*ACTIVITY:* Each line of the material that includes the string "Task" counts once; report the total and nothing further.

════════════════════

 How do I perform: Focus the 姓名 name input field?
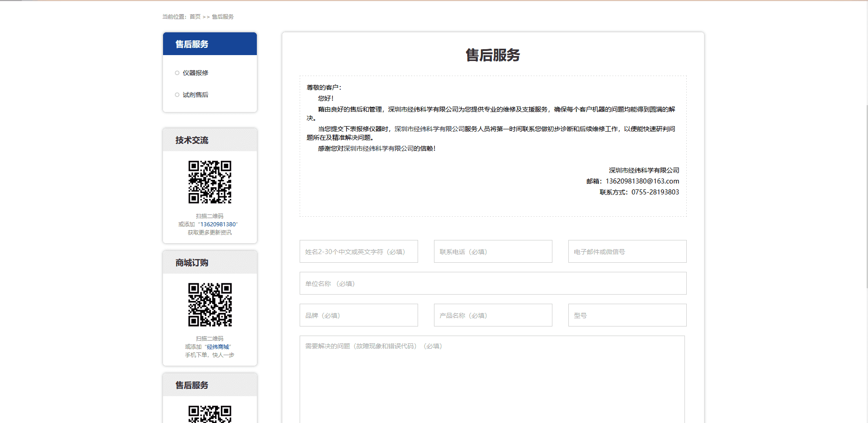tap(358, 251)
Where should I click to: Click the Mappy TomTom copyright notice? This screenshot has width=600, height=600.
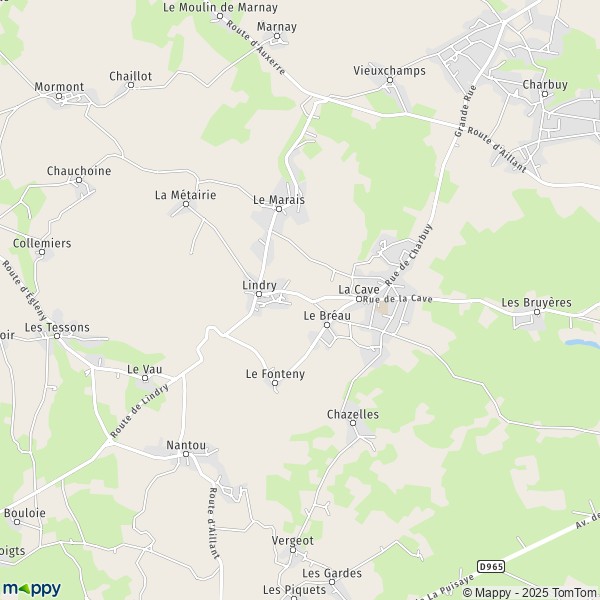530,593
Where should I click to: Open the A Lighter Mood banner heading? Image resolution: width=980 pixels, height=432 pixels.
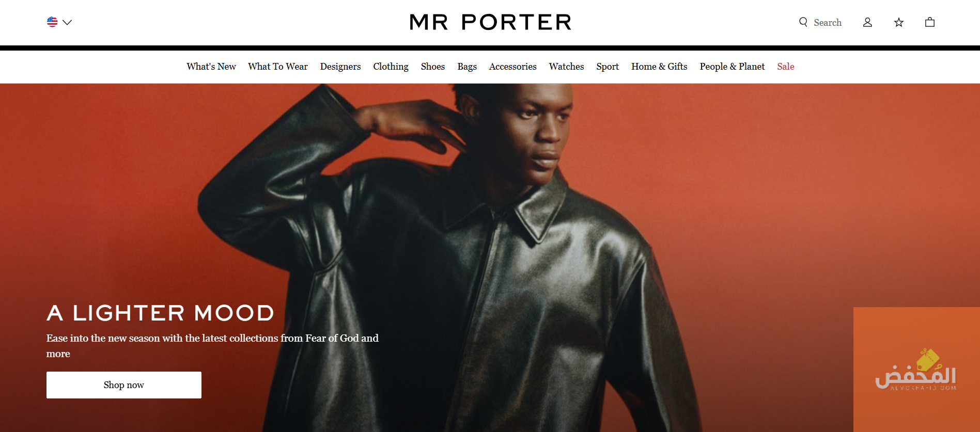point(160,313)
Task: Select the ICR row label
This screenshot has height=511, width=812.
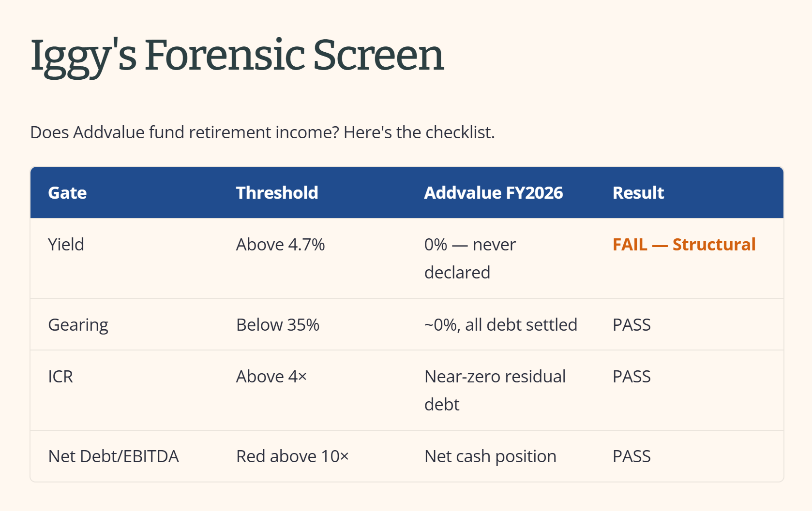Action: (x=60, y=377)
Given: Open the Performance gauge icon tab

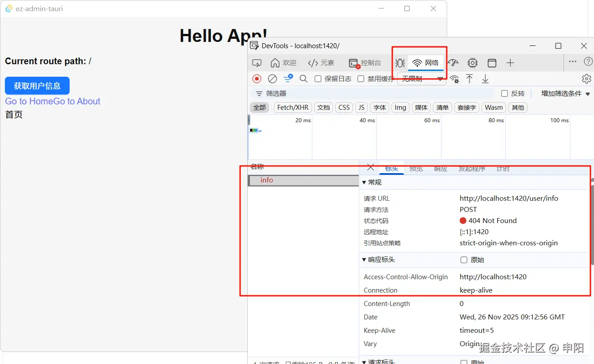Looking at the screenshot, I should [x=453, y=63].
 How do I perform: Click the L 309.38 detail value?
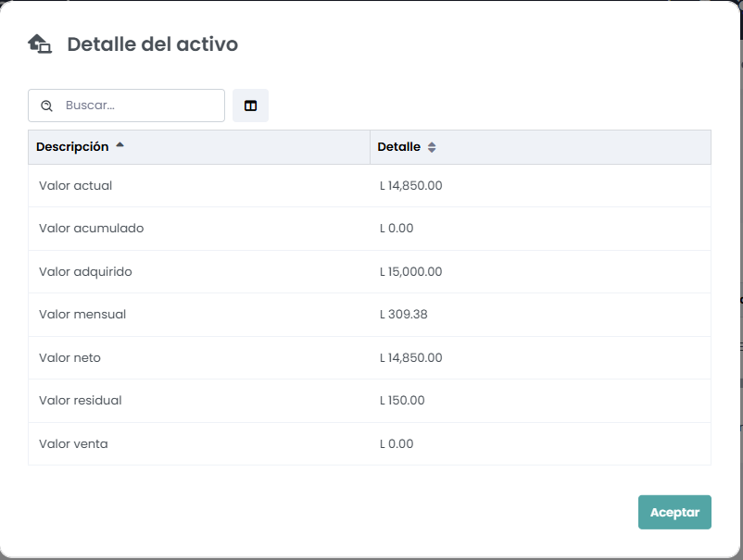404,315
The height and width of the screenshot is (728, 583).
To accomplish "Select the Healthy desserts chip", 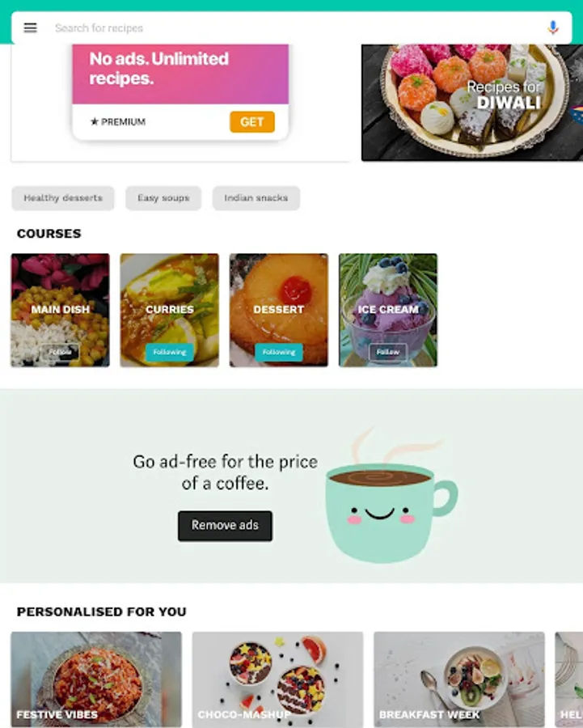I will click(x=63, y=198).
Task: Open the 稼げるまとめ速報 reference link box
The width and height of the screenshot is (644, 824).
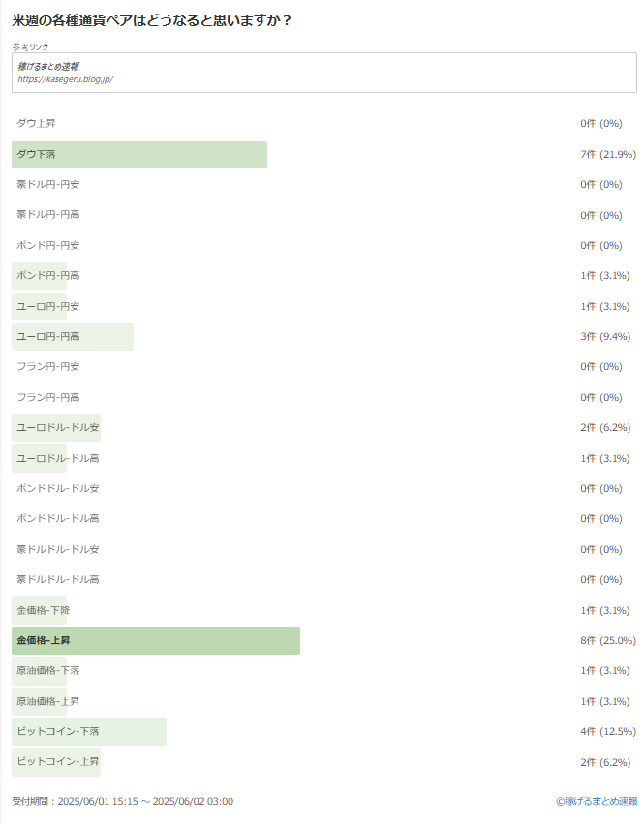Action: point(323,73)

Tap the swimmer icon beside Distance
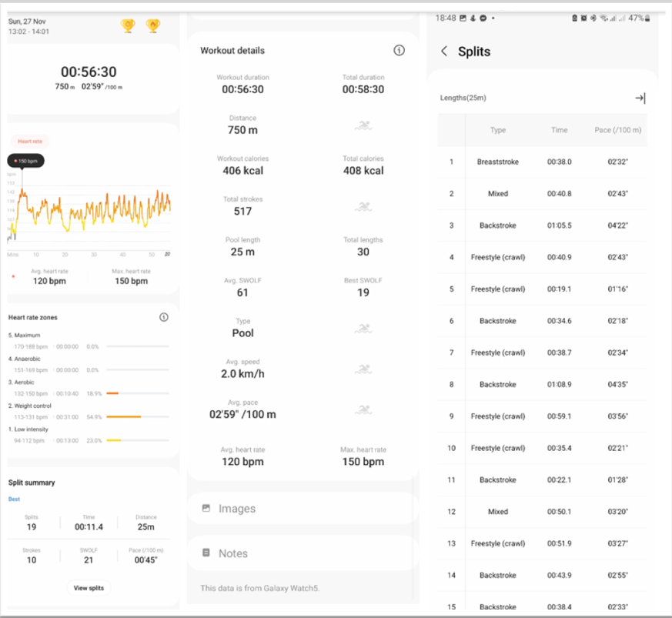pos(363,125)
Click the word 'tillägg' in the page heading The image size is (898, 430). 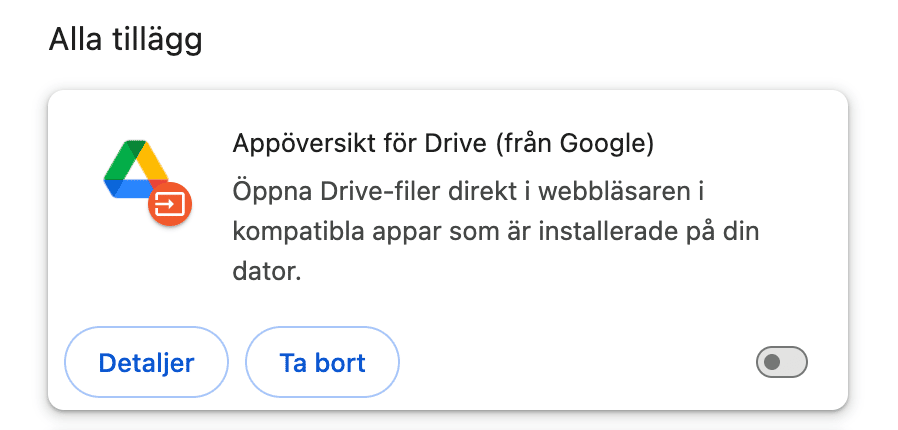pyautogui.click(x=164, y=40)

════════════════════

*RESULT OF THE EXERCISE:* 2